> _WORK TO BE COMPLETED_
Switch each "Click" in the listing below to "Press" and keep every other word the same. Leave the pictures out of your answer.

▼

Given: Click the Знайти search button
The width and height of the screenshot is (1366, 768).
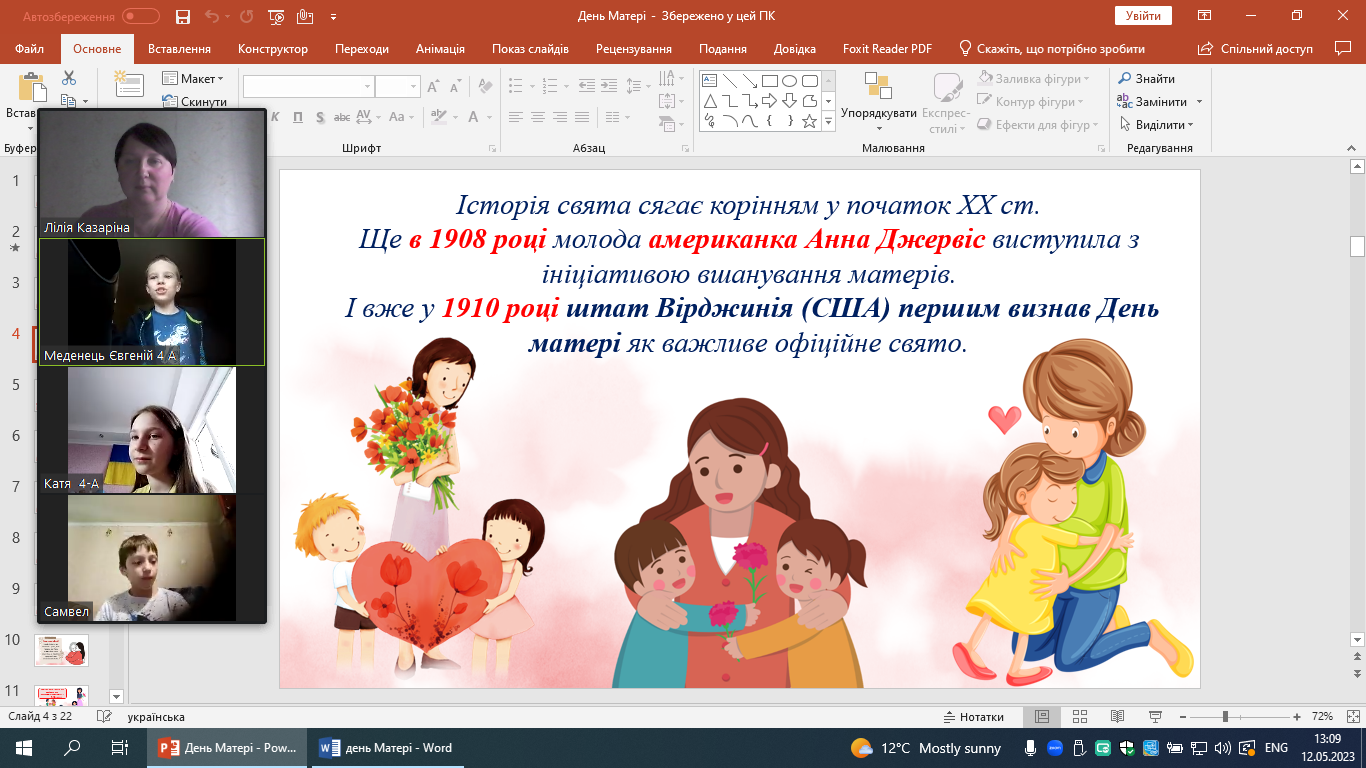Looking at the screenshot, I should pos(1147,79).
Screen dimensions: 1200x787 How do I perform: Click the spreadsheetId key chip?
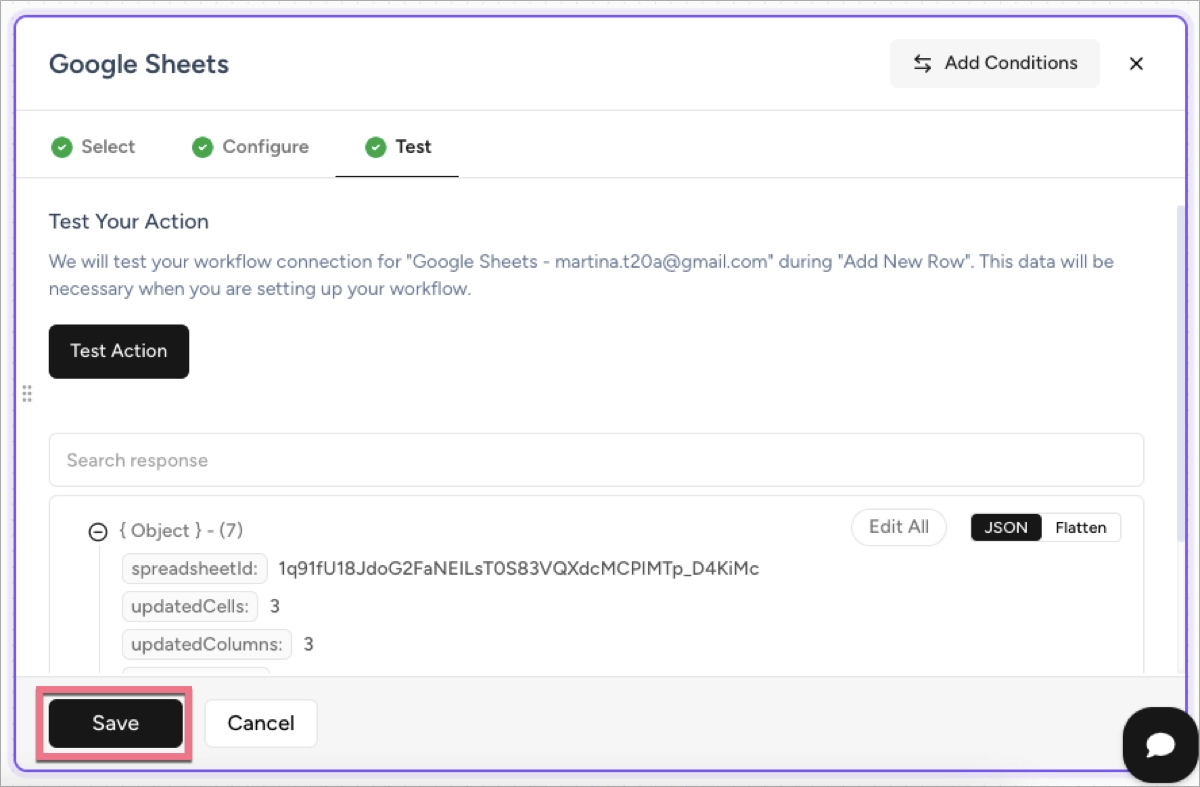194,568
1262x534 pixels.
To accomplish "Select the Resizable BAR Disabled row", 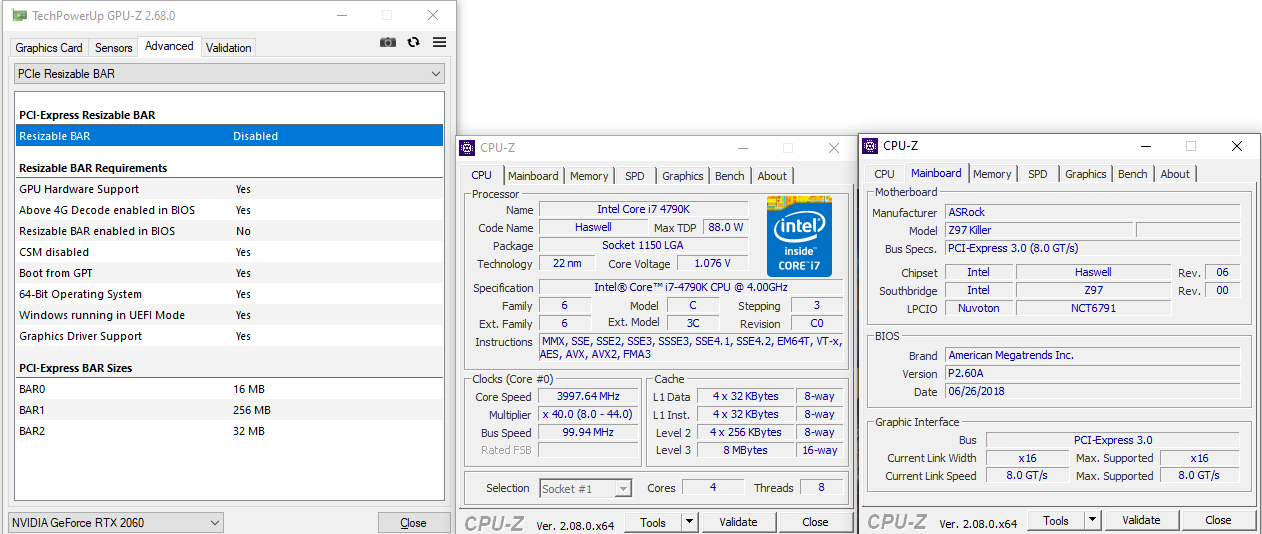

▲

> _RESULT FOR THIS EXERCISE_
Given: Press the Знайти search button
The width and height of the screenshot is (1366, 768).
Looking at the screenshot, I should pos(1147,79).
Screen dimensions: 1200x787 How do I perform: Press the spreadsheetId key chip?
194,568
1262x534 pixels.
To accomplish "Select the Resizable BAR Disabled row", 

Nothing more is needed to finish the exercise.